=== Section Start ===

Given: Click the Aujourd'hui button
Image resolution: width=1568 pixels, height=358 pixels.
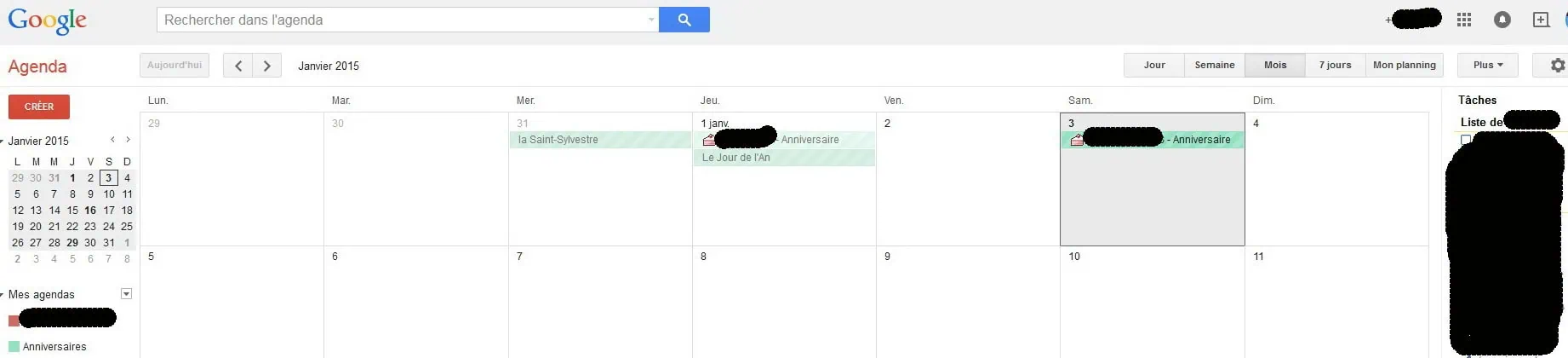Looking at the screenshot, I should (x=175, y=66).
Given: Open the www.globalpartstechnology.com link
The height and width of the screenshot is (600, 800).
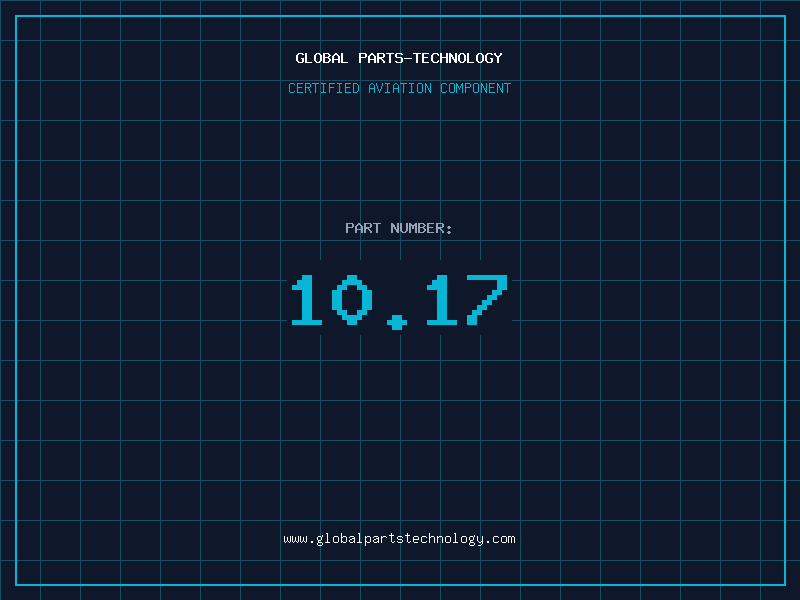Looking at the screenshot, I should 399,539.
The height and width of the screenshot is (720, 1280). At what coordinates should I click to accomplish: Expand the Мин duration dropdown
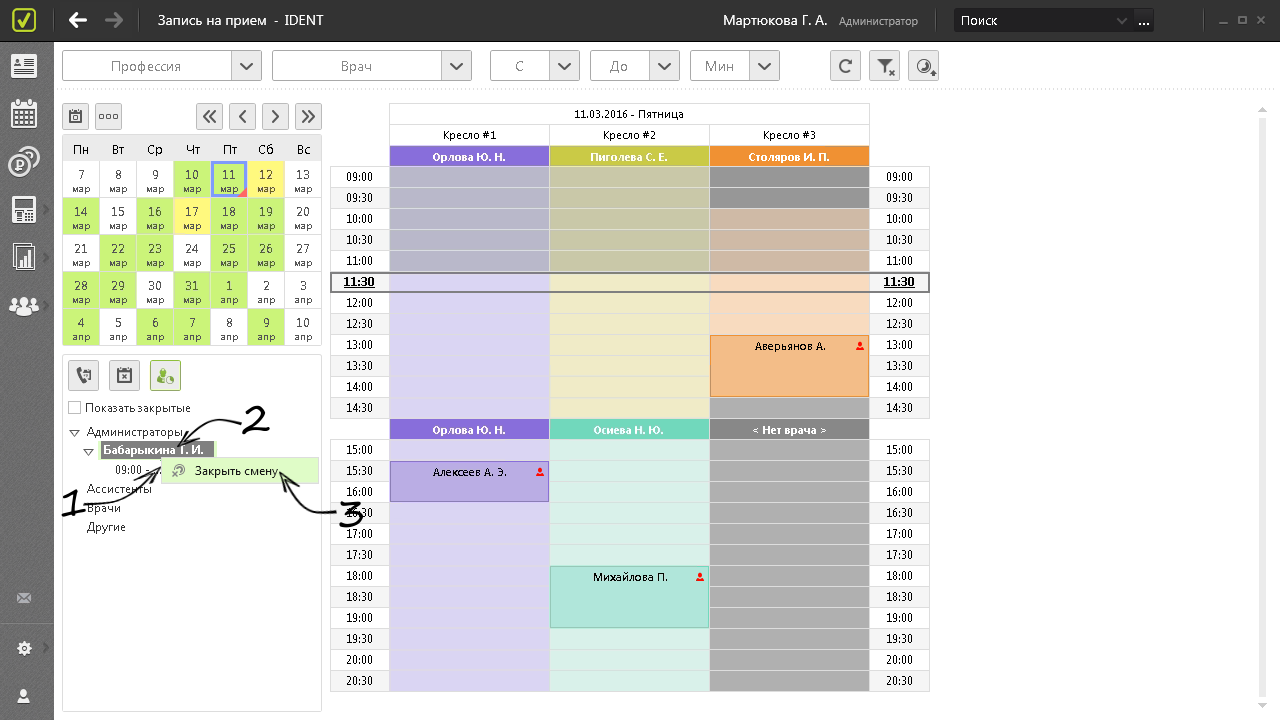(x=764, y=67)
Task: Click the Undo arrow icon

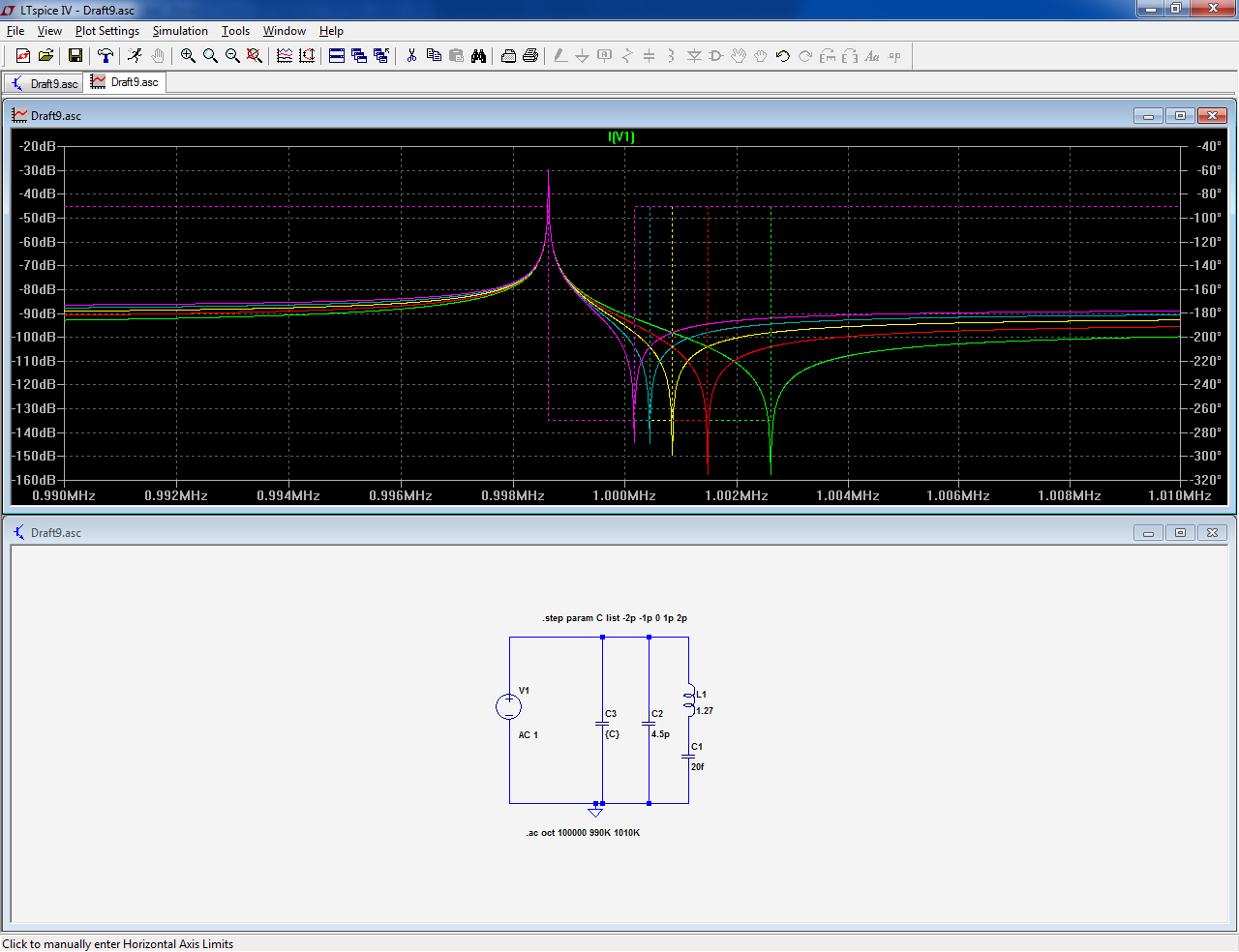Action: tap(782, 56)
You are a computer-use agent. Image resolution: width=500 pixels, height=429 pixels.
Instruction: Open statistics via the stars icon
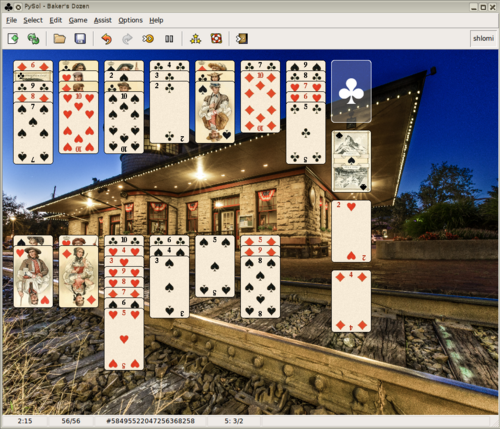(x=196, y=39)
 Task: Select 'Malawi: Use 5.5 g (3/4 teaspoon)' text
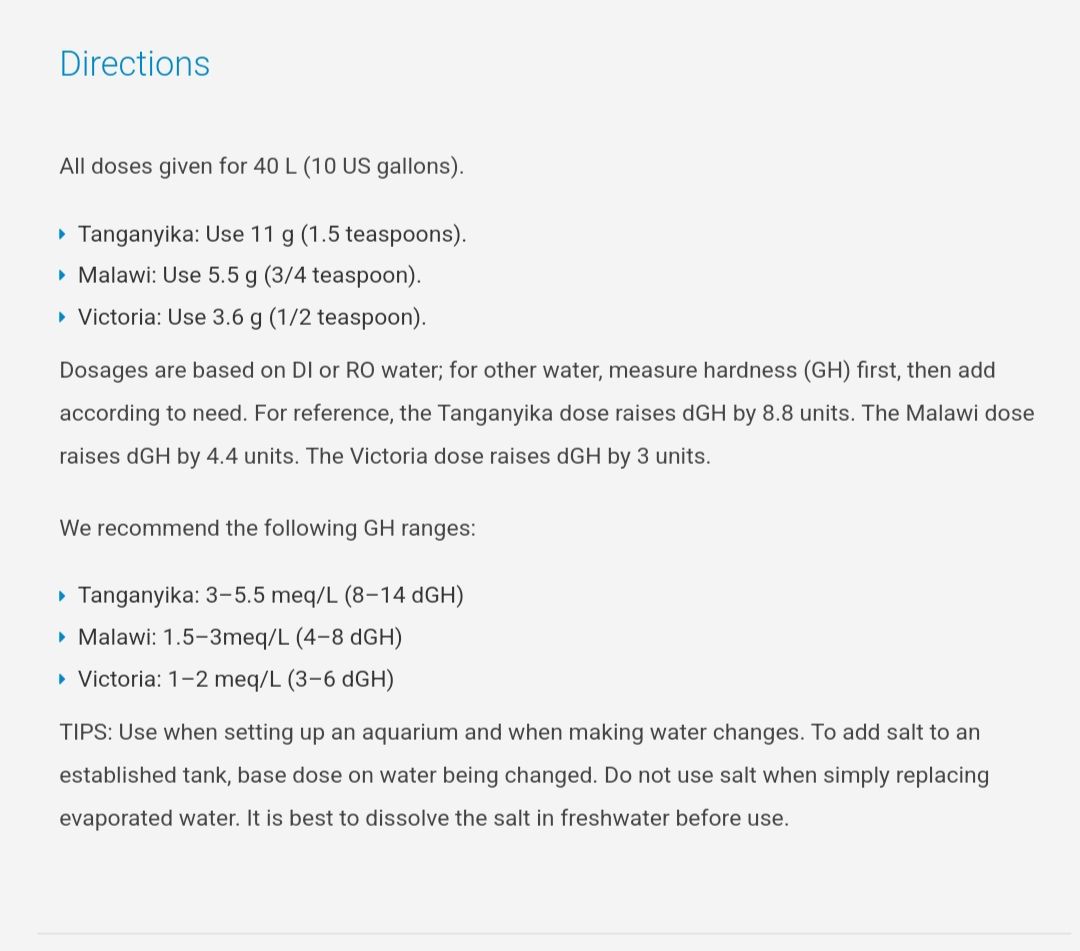tap(250, 276)
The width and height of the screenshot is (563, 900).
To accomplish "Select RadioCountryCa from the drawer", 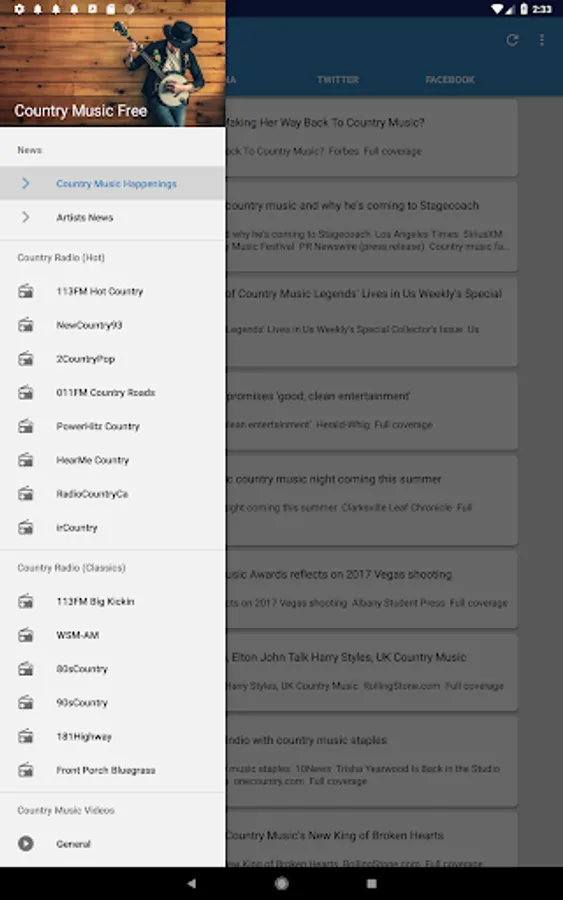I will [x=112, y=494].
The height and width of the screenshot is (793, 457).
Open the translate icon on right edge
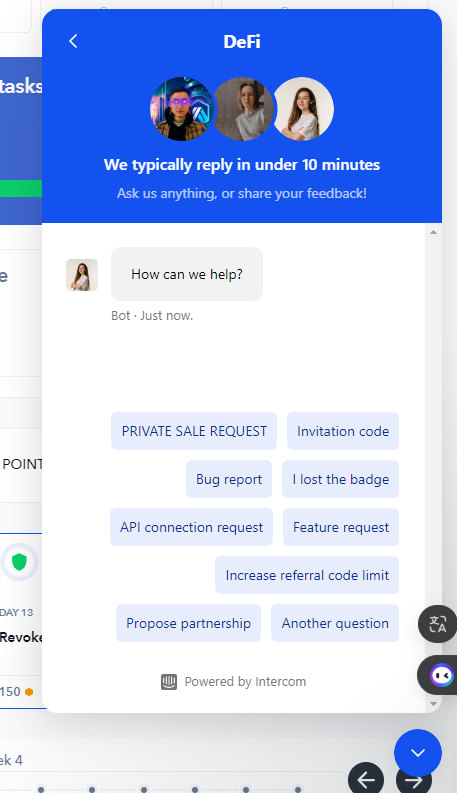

=== Section End ===

• **EXERCISE**
Where the string "Given" occurs in a line of the material above, copy the whole line.

• **ANSWER**
Given: Click the Aujourd'hui button
Given: Open the www.globalpartstechnology.com link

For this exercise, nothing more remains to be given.